(Stored items)
####################

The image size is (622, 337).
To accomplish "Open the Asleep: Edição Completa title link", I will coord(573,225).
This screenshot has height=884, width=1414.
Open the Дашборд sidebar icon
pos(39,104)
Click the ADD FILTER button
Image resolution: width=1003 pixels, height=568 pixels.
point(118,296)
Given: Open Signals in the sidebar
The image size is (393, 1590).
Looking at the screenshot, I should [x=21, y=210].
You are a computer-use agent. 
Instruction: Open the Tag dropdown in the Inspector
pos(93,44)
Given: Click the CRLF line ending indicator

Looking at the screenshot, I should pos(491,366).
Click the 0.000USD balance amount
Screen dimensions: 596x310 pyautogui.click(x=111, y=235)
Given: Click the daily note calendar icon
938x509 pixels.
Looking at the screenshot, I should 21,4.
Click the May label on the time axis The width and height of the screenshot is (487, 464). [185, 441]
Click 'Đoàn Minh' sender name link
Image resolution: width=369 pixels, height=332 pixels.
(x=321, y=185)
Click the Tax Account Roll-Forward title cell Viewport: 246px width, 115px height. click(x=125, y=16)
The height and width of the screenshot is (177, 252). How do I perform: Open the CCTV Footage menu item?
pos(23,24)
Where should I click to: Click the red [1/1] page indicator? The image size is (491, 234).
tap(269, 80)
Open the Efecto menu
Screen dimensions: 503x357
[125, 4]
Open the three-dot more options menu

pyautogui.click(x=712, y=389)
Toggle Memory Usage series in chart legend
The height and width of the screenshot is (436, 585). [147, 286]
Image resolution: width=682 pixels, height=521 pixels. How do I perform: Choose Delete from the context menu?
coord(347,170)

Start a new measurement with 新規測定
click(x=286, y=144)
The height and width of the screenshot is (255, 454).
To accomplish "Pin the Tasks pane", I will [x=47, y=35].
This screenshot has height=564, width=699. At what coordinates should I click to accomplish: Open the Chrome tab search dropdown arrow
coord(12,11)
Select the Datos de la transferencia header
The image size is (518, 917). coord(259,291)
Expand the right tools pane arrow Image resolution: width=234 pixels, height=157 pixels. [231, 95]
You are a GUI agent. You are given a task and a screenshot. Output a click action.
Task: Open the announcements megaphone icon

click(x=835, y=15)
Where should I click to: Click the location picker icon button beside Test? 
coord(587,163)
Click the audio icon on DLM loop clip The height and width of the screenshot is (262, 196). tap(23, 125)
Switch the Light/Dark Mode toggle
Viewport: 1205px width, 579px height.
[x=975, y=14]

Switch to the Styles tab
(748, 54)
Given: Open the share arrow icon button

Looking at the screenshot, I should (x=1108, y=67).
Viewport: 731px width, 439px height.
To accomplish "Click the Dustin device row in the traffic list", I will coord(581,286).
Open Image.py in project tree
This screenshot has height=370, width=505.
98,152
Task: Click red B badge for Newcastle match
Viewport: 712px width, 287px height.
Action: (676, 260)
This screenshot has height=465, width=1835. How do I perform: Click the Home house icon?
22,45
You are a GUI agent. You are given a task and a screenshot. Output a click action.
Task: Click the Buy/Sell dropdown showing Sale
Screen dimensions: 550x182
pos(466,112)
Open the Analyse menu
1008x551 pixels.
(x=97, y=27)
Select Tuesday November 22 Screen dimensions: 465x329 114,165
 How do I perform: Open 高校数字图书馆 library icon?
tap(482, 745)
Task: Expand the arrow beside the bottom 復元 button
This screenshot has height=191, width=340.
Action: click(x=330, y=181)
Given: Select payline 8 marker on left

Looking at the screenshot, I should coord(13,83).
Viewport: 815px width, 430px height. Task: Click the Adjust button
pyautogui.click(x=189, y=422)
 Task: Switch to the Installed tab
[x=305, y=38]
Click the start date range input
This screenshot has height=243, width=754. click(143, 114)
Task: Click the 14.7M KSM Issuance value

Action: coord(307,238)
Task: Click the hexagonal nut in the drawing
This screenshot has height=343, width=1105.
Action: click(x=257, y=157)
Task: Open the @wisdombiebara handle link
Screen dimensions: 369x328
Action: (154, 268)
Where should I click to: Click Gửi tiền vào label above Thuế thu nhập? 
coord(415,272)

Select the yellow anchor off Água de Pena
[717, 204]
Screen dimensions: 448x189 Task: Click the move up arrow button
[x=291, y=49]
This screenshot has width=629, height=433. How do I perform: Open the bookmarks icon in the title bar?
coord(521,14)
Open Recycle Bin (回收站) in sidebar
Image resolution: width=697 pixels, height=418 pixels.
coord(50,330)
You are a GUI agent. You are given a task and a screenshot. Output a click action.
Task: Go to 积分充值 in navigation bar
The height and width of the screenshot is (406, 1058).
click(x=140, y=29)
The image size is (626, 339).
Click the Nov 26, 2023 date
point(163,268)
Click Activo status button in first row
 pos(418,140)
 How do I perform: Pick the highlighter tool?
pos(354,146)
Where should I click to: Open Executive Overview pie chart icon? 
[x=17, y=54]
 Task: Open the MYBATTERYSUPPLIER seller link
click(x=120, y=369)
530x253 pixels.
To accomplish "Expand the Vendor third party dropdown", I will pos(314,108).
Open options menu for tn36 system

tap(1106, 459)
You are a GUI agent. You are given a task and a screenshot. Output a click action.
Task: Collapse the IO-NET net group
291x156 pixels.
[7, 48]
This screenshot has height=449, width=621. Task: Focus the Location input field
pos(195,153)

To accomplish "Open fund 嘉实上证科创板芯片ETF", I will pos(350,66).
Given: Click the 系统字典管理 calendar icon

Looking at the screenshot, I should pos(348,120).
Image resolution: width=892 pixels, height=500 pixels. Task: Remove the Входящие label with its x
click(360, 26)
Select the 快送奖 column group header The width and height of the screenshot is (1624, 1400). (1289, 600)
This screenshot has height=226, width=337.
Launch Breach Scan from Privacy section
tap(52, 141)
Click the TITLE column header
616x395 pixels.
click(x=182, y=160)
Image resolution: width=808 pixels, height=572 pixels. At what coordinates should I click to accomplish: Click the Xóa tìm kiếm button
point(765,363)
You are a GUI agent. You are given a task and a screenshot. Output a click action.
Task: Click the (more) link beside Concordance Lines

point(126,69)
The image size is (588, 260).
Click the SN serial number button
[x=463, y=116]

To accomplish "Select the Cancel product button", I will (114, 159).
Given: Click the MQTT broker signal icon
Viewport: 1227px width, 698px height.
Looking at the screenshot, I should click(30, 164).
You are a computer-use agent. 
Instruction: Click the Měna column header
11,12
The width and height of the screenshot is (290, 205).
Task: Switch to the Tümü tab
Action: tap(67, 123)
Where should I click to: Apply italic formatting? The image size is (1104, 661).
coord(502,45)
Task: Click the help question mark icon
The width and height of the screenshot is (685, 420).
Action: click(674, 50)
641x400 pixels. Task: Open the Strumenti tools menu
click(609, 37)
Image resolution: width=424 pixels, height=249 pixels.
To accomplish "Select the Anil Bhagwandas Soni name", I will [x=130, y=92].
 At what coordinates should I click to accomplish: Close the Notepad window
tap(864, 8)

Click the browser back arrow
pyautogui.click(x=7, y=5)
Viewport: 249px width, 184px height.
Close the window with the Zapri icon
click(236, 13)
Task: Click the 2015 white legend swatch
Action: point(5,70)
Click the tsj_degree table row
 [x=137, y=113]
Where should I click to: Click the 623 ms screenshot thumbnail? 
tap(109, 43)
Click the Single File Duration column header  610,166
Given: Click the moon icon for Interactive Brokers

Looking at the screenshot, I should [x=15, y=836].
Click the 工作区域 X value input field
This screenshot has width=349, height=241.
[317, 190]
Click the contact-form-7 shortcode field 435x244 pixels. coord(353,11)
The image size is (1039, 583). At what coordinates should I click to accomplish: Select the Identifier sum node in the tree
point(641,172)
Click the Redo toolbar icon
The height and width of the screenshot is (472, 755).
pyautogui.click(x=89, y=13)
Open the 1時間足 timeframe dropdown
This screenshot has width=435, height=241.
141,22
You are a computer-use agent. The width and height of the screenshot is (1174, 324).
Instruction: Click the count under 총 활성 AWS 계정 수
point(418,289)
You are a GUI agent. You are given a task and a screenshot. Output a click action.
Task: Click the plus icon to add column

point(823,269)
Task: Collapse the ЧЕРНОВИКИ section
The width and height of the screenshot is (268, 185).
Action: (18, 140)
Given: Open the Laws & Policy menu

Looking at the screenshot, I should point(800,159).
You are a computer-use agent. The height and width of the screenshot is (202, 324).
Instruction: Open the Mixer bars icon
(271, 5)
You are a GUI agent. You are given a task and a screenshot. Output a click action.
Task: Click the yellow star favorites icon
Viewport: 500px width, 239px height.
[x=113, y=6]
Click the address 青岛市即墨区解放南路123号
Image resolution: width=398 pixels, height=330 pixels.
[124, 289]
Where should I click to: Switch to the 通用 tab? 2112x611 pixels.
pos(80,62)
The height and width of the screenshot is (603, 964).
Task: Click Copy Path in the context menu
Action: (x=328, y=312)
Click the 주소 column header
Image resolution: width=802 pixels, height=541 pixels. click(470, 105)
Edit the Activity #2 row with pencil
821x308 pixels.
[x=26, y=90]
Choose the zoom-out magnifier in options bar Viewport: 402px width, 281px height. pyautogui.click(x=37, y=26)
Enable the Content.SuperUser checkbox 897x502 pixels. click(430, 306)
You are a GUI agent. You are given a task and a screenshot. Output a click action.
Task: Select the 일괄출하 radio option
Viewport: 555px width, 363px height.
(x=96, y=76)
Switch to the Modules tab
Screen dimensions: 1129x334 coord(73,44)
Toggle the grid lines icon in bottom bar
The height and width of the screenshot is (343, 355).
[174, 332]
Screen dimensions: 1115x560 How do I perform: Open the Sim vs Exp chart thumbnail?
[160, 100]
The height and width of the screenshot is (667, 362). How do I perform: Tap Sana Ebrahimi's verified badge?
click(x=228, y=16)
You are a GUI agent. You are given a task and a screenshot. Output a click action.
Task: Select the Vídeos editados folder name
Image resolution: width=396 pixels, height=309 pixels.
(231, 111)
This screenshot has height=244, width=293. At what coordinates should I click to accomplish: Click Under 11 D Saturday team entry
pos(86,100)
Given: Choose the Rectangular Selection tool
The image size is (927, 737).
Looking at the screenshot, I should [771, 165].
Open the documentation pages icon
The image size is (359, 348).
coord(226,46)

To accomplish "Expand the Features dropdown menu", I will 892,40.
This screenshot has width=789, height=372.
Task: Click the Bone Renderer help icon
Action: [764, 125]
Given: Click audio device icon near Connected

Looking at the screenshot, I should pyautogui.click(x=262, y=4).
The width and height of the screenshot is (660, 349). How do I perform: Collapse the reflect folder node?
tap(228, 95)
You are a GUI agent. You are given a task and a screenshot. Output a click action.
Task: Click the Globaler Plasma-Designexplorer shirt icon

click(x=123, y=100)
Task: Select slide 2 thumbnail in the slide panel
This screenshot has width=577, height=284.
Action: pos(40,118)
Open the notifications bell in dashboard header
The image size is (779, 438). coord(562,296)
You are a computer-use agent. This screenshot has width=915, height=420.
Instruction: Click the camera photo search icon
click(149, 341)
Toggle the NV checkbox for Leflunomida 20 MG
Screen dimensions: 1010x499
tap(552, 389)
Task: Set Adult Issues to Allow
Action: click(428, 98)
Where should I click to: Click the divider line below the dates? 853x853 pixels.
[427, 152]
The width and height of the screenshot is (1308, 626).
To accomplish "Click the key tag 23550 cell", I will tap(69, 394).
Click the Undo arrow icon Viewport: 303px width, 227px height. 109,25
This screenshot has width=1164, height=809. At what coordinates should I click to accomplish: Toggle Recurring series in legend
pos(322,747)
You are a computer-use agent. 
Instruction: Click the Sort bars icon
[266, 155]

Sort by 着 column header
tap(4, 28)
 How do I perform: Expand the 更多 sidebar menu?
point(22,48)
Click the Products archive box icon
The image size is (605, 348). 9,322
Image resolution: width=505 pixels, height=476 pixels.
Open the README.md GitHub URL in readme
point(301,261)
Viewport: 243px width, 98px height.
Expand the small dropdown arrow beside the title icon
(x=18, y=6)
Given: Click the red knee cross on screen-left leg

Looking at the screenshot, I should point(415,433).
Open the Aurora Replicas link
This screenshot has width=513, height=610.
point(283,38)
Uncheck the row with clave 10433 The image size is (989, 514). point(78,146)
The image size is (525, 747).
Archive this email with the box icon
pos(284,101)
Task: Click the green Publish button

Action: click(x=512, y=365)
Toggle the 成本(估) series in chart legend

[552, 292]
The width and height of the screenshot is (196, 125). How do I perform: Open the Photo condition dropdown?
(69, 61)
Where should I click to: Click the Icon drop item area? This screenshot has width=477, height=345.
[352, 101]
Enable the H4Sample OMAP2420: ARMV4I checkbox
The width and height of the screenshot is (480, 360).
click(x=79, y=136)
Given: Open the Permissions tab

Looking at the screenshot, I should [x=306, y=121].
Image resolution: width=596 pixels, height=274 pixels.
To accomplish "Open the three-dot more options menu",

####################

| ASSIGNED TASK |
Look above for the line with "This screenshot has height=370, width=505." and the line with "Select Tuesday November"; transcribe both and all lines in between, exactly, and nothing else.

| SOLUTION TO THE EXERCISE |
This screenshot has height=370, width=505.
98,152
Task: Click red B badge for Newcastle match
Viewport: 712px width, 287px height.
Action: (676, 260)
This screenshot has height=465, width=1835. How do I perform: Click the Home house icon?
22,45
You are a GUI agent. You are given a task and a screenshot. Output a click action.
Task: Click the Buy/Sell dropdown showing Sale
Screen dimensions: 550x182
pos(466,112)
Open the Analyse menu
1008x551 pixels.
(x=97, y=27)
Select Tuesday November 22 Screen dimensions: 465x329 114,165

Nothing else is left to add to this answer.